- _Excerpt_:
-----

People often ask me why I’m always so happy. I usually shrug and say, “Why not?” Maybe it’s my nature or maybe I was raised this way. My dad used to tell me, “There is no time in life for bad moods,” and, “There is no reason to get so upset about something that won’t matter in five years.” He’s right.
I sat down to think what I do in my life to help keep my glass half full. I’ve come up with a list which may seem obvious to many of you, but enough people have asked me so I figured I may as well share:
- Get plenty of sleep. – I know this fact is child’s play, but it’s always easier for me to have a marvelous day if my body is rested and my mind is clear. No matter how uncool, try to hit the sack early and get at least 7 straight hours of sleep each night.
- Exercise & Eat Right– Our bodies and minds need to be challenged, squeezed, pushed and relaxed. Don’t deny yourself this necessity. Also, try to stay away from sugar (I’m terrible at doing that).
- Choose your attitude – When each day begins, make a little promise to yourself that you will try your best to make it a great one. Then allow yourself to accept your best effort, no matter how much life/people might challenge you over the course of the day.
- Soak up the good times – Simple things bring me joy; like smelling my kids’ morning breath, seeing a bird balance on a stop sign or feeling warm August wind. Try to take a minute to notice seemingly mundane moments and gratefully soak ‘em up in your soul like a savings account of goodness.
- Laugh a lot – Finding the humor in things is life’s little trick. Plus, laughing is good for your abs.
- Literally display the characteristics you want to convey to world – It’s cheesy, but I have notes posted in different places of my bedroom and bathroom to remind me how I want to be regarded. Even if it’s just one word, let it serve as a guide for yourself of what you want to be. I guarantee, if you see it posted every day and really take a moment to look at it each morning, your mind will help your soul stay on track. (For instance, one of my notes says: Be Patient.)
- Lower your expectations – Keep in mind that the universe can’t possibly deliver 100% satisfaction 100% of the time. If you can stay flexible and forgiving, the world will seem less disappointing.
- Remember nobody can read your mind – Try to make your intentions clear. Let people know what you expect and how you like to be treated. You can do this by following the golden rule, leading by example or literally coming out and saying it. I often remind my kids how I expect them to talk to me, because it’s easy for them to get caught up in sarcastic and disrespectful tones with their friends. I gently remind them that they don’t talk to me that way.

-----

- _Data extracts_:
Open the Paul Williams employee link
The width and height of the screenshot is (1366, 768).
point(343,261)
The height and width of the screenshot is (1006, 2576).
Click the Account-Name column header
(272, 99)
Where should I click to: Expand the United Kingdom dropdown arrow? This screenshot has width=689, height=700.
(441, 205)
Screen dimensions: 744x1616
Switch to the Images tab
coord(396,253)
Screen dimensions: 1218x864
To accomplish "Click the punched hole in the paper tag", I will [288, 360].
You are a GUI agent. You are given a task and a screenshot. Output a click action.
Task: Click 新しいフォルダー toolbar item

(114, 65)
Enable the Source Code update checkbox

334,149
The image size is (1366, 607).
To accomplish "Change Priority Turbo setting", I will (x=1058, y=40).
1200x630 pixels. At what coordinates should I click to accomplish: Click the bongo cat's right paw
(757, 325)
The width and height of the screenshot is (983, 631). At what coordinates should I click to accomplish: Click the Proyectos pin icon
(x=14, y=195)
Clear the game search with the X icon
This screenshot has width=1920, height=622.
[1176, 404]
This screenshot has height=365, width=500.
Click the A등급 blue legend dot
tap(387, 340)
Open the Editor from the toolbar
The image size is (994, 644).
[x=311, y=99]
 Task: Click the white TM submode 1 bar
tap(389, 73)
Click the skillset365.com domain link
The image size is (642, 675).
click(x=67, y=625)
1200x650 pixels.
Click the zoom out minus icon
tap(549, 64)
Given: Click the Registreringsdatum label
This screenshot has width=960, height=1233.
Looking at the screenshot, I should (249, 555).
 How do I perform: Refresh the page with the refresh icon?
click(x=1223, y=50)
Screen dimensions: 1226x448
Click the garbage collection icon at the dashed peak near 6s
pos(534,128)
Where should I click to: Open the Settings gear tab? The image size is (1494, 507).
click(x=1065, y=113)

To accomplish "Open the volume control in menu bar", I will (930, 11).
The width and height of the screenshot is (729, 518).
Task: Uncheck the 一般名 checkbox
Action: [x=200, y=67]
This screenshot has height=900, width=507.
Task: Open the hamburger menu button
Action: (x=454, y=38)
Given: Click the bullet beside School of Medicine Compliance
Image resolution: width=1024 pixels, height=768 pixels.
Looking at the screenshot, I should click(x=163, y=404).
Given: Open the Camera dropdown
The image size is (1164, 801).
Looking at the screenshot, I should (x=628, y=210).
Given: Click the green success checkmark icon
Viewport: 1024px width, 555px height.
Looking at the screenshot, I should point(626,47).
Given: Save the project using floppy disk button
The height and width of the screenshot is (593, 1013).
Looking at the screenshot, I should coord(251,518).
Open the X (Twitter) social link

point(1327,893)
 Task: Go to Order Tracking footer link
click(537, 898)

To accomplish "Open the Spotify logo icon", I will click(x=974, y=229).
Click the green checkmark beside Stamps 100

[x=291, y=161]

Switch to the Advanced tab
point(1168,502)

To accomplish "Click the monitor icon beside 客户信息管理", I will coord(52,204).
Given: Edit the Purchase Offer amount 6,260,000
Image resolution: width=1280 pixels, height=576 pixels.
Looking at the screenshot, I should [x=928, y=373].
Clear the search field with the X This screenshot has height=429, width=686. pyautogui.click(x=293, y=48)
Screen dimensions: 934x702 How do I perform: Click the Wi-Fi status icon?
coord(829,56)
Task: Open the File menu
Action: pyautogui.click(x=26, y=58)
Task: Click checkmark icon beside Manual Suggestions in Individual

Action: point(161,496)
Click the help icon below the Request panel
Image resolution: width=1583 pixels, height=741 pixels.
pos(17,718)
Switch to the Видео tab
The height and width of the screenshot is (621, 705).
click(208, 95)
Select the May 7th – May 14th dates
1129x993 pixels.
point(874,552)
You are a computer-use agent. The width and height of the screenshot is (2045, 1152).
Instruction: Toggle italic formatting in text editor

-----

- _What you need to do_: Write out the happiness tips again, starting with "- Remember nobody" and going on through "me that way.", renaming "sarcastic" as "snarky". The rows have nothing to do with the happiness tips.

- _Exercise response_:
- Remember nobody can read your mind – Try to make your intentions clear. Let people know what you expect and how you like to be treated. You can do this by following the golden rule, leading by example or literally coming out and saying it. I often remind my kids how I expect them to talk to me, because it’s easy for them to get caught up in snarky and disrespectful tones with their friends. I gently remind them that they don’t talk to me that way.